Often, the findings on the MRI’s report is accepted as The Diagnosis. This can lead to an incorrect diagnosis and wrong diagnoses can lead to additional testing, unnecessary treatment and unfortunately, otherwise avoidable complications.
With all that said, MRIs can still be a very helpful adjunct to making your diagnosis and determining the best treatment. They just need to be used properly. So with its limitations in mind, how can we optimize the relevance and benefit of your MRI? There are three steps to successfully interpreting and using your MRI: Reading, Understanding and Applying.

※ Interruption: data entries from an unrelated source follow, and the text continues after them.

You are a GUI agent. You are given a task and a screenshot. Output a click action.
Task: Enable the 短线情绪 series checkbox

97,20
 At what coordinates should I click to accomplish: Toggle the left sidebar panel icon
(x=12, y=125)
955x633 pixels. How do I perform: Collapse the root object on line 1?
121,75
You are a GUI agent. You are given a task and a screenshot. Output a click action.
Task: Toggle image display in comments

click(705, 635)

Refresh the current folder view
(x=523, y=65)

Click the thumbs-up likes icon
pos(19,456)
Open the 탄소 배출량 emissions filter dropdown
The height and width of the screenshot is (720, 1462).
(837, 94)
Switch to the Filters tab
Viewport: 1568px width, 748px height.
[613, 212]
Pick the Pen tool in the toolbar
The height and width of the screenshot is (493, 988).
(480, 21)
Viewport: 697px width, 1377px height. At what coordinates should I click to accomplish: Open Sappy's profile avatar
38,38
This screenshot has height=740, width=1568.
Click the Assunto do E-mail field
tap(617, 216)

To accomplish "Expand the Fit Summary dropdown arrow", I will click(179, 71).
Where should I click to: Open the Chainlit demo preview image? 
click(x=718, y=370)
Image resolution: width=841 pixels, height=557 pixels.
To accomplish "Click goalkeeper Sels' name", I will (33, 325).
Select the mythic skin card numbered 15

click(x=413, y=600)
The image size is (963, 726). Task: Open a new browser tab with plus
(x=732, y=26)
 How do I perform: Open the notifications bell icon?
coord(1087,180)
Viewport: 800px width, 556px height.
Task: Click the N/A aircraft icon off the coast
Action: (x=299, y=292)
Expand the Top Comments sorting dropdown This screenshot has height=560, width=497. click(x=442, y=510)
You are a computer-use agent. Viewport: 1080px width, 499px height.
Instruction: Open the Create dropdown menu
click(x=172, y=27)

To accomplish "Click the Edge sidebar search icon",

Your radiologist and your doctor should both read your MRI – Two reviews for the price of one. You then need to understand it – Not just what is seen but also what it means. Your doctor can and should help you with this. Finally, the findings of the MRI need to be applied to your particular case. The reading is not the diagnosis, it is just an aid – a tool that helps you and your doctor get to the diagnosis. It surely can’t provide you the correct treatment plan – only you and your doctor can – Together.
Great post… very important information. The key message is your last :-) Your reading is not your diagnosis. Too many people are receiving too many MRIs and being overly treated for findings and not for their true underlying diagnosis.
Well said ..!
H
Thanks Howard. Unfortunately a problem seen way to often.
Well written. Now, how to get the patients to understand this concept. A problem, when patients read their reports, and think they are reading an exact diagnosis.
I had the following situation happen to me. A presumed diagnosis by the radiologist. The neurosurgeon actually listened to my symptoms. He reread the MRI, and then made the diagnosis. He wasn’t just typing into his iPad!
Yes not always easy to understand. Unfortunately, the ease and safety of an MRI, makes many patients wonder “why not?” get one. The problem is, the false positives can lead to unnecessary treatments, surgeries and complications.